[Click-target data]
==================================================

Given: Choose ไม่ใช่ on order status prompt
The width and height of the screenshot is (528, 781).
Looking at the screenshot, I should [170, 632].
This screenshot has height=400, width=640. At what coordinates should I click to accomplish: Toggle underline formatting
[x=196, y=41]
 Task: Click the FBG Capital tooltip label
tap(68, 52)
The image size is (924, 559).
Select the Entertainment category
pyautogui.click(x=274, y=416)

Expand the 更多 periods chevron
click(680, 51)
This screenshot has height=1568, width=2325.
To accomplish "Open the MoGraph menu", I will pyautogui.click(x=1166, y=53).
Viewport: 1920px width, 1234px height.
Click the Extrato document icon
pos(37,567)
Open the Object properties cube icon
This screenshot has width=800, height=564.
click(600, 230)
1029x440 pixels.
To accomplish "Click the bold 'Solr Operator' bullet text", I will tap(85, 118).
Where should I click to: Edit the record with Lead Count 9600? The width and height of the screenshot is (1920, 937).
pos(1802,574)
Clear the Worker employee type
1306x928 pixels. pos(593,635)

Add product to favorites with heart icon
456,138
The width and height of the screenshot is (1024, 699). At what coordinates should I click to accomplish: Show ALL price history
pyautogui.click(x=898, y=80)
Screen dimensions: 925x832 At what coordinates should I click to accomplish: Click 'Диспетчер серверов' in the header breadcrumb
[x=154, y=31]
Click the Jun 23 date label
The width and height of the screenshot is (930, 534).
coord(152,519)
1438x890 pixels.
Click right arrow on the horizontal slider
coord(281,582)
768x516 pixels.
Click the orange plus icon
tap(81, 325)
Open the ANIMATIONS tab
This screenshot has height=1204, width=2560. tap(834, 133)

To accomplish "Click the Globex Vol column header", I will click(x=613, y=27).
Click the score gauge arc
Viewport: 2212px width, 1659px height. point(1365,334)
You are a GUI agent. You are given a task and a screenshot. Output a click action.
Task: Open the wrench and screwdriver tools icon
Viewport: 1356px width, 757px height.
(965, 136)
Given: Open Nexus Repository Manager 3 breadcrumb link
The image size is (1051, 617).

==================================================

**Your goal**
Please edit the records above so that every "At what coordinates should I click to accomplish" becomes "Which point should I click to accomplish", leaving everything else as it is.

**Output of the task**
Given: Choose ไม่ใช่ on order status prompt
The width and height of the screenshot is (528, 781).
Looking at the screenshot, I should [170, 632].
This screenshot has height=400, width=640. Which point should I click to accomplish: Toggle underline formatting
[x=196, y=41]
 Task: Click the FBG Capital tooltip label
tap(68, 52)
The image size is (924, 559).
Select the Entertainment category
pyautogui.click(x=274, y=416)

Expand the 更多 periods chevron
click(680, 51)
This screenshot has height=1568, width=2325.
To accomplish "Open the MoGraph menu", I will pyautogui.click(x=1166, y=53).
Viewport: 1920px width, 1234px height.
Click the Extrato document icon
pos(37,567)
Open the Object properties cube icon
This screenshot has width=800, height=564.
click(600, 230)
1029x440 pixels.
To accomplish "Click the bold 'Solr Operator' bullet text", I will tap(85, 118).
Where should I click to: Edit the record with Lead Count 9600? The width and height of the screenshot is (1920, 937).
pos(1802,574)
Clear the Worker employee type
1306x928 pixels. pos(593,635)

Add product to favorites with heart icon
456,138
The width and height of the screenshot is (1024, 699). Which point should I click to accomplish: Show ALL price history
pyautogui.click(x=898, y=80)
Screen dimensions: 925x832 Which point should I click to accomplish: Click 'Диспетчер серверов' in the header breadcrumb
[x=154, y=31]
Click the Jun 23 date label
The width and height of the screenshot is (930, 534).
coord(152,519)
1438x890 pixels.
Click right arrow on the horizontal slider
coord(281,582)
768x516 pixels.
Click the orange plus icon
tap(81, 325)
Open the ANIMATIONS tab
This screenshot has height=1204, width=2560. tap(834, 133)

To accomplish "Click the Globex Vol column header", I will click(x=613, y=27).
Click the score gauge arc
Viewport: 2212px width, 1659px height. point(1365,334)
You are a GUI agent. You are given a task and a screenshot. Output a click action.
Task: Open the wrench and screwdriver tools icon
Viewport: 1356px width, 757px height.
(965, 136)
Given: Open Nexus Repository Manager 3 breadcrumb link
The image size is (1051, 617).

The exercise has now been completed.